**ASSIGNED TASK:** Give back the line below containing "Thermaltake Memory (614, 203)" and every later line, exactly.

**DATA SUPPLIED:**

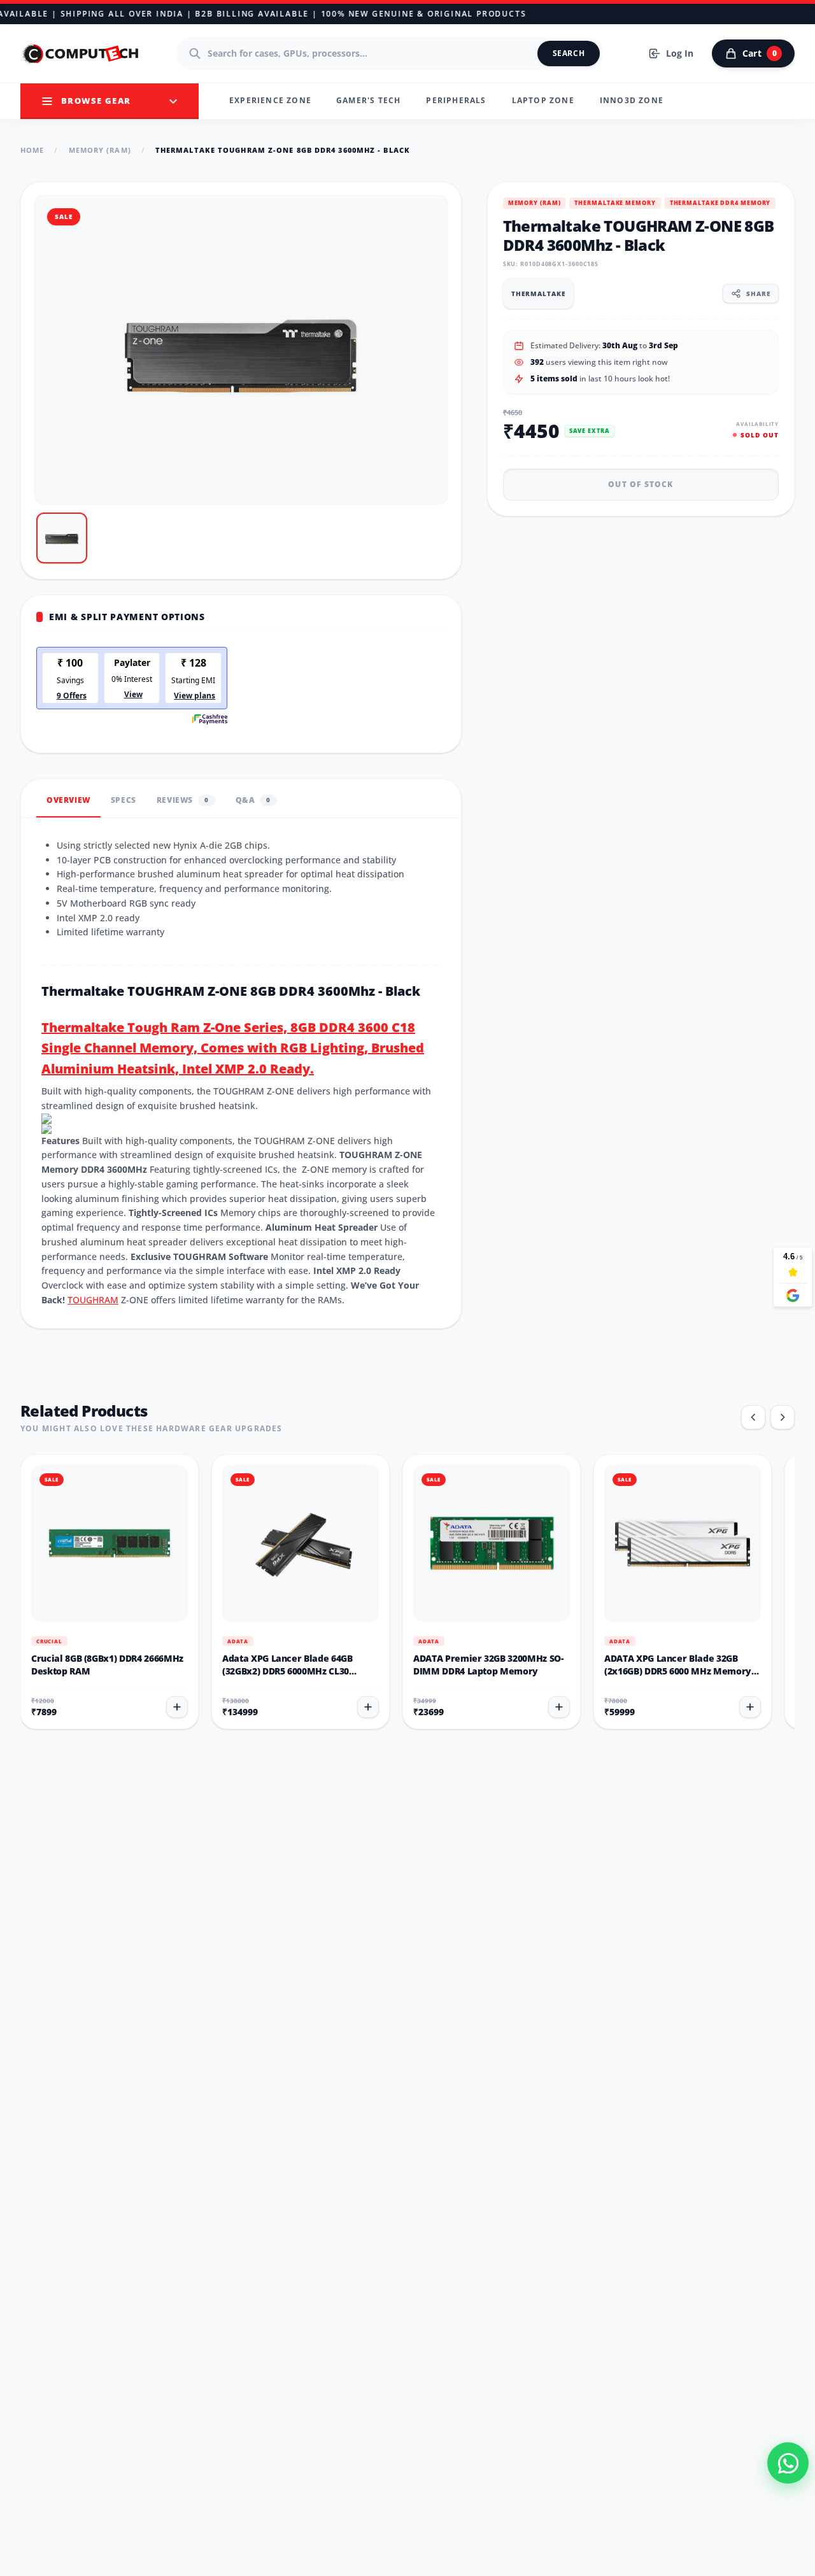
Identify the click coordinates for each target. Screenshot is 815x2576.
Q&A (253, 800)
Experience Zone (270, 100)
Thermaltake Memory (614, 203)
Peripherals (456, 100)
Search (569, 53)
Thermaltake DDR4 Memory (720, 203)
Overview (68, 800)
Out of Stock (640, 483)
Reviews (183, 800)
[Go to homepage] (81, 53)
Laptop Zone (543, 100)
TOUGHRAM (92, 1300)
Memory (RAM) (100, 150)
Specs (123, 800)
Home (32, 150)
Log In (679, 53)
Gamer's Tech (368, 100)
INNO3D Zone (631, 100)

**WRITTEN SOLUTION:**
Thermaltake Memory (614, 203)
Peripherals (456, 100)
Search (569, 53)
Thermaltake DDR4 Memory (720, 203)
Overview (68, 800)
Out of Stock (640, 483)
Reviews (183, 800)
[Go to homepage] (81, 53)
Laptop Zone (543, 100)
TOUGHRAM (92, 1300)
Memory (RAM) (100, 150)
Specs (123, 800)
Home (32, 150)
Log In (679, 53)
Gamer's Tech (368, 100)
INNO3D Zone (631, 100)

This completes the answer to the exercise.